The Associated Press reported that three people were shot to death in separate incidents Wednesday.
Clouds of gas hovered near the entrance to the Central University of Venezuela in Caracas and at the adjoining Botanical Garden, where protesters had converged to join a march headed to the public defender’s office.
“It was horrible. I had to run a long way,” said Maria Alfonzo, a 22-year-old science student who was leaving the campus when she was overcome by the gas. “The National Guard is supposed to protect us, not threaten and mistreat us. We should have the right to protest.”
Meanwhile, the death toll from more than a month of often violent demonstrations against the government of President Nicolas Maduro rose to 24 Wednesday after Jesus Enrique Acosta, 23, was reported killed by a gunshot to the head in the La Isabelica barrio of Valencia, about 75 miles southwest of the capital. Six others were reported wounded by gunfire in the northern industrial city.
Witnesses said Acosta, an engineering student at the University of Carabobo, was shot by a member of the “colectivos,” motorcycle-riding vigilantes that have been blamed for other killings across Venezuela since the anti-Maduro protests erupted Feb. 12.
Among those wounded by gunfire in Valencia were at least one government supporter, Jose Diaz Garcia, who was shot in the leg as he attempted to clear a barricade. Protesters have put up hundreds of makeshift barricades in cities across Venezuela, including several neighborhoods in Caracas.

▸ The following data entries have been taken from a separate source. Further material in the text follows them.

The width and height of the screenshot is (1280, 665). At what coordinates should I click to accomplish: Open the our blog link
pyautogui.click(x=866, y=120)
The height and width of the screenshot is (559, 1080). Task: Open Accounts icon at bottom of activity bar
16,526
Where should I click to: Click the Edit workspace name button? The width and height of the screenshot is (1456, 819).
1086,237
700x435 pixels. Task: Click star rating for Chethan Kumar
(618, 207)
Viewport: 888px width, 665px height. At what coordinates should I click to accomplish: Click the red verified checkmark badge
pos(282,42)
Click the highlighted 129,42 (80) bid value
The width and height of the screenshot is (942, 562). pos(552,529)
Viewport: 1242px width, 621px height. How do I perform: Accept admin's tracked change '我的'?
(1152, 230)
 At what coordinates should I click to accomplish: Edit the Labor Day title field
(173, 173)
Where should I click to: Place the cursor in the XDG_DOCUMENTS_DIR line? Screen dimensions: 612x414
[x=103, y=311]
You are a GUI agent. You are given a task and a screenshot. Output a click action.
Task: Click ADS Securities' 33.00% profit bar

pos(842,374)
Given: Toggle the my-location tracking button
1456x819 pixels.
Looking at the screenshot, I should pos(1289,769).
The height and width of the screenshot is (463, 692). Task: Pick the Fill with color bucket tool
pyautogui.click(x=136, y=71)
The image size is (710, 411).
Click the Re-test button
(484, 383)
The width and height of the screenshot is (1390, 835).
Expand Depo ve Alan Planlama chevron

Maria Corina Machado, an opposition deputy in the National Assembly who led protests against high crime, inflation and scarcity of food and other staples, had called for students and other Maduro opponents to march from Plaza Venezuela to the public defender’s office to demand the release of students and others detained over the last month.
Supporters of the government marched to the same area, without interference from authorities, according to reporters on the scene.
The showdown with police was consistent with a government policy to restrict protest marches, often with the help of vigilantes. National Guard members in riot gear blocked a march Monday by doctors and other health workers protesting the lack of medical supplies in city hospitals.
Violence has continued to roil Venezuela this week, despite Maduro’s call last month for a peace conference to reconcile the deeply polarized sides.
On Tuesday, opposition groups in Valencia reported 12 people were injured in clashes with police, while at least 16 were injured in the western city of Merida. Also on Tuesday, local officials reported the death of 24-year-old Daniel Tinoco, a student in San Cristobal, the capital of southwestern Tachira state, the scene of some of the most violent protests.
Residents in the affluent Chacao area of eastern Caracas reported a four-hour confrontation Tuesday night between protesters and National Guard troops, who fired tear gas and rubber bullets to disperse crowds. The area’s former mayor, Leopoldo Lopez, remains jailed after his arrest Feb. 18 on charges of incitement to violence.
The Supreme Court order that local mayors clear streets of barricades came after the mayors issued a joint statement over the weekend vowing that they would defy any federal attempt to “intervene” in local government.
“We support and accompany the massive and peaceful protest that has been expressed overwhelmingly in the streets of the principal cities of the country,” said the statement signed by Carlos Ocariz, David Smolansky, Gerardo Blyde and Ramon Muchacho, all mayors of Caracas suburbs. “We are not going to attack human rights of those who demonstrate in this manner.”
Amid the ongoing unrest, Chrysler announced Wednesday it was temporarily shuttering its assembly plant in central Carabobo state for lack of components. The auto company said it would continue to pay 1,150 employees during the 60-day shutdown. The announcement came one month after Toyota Motor Corp. said it would scale back its Venezuelan assembly operations for similar reasons.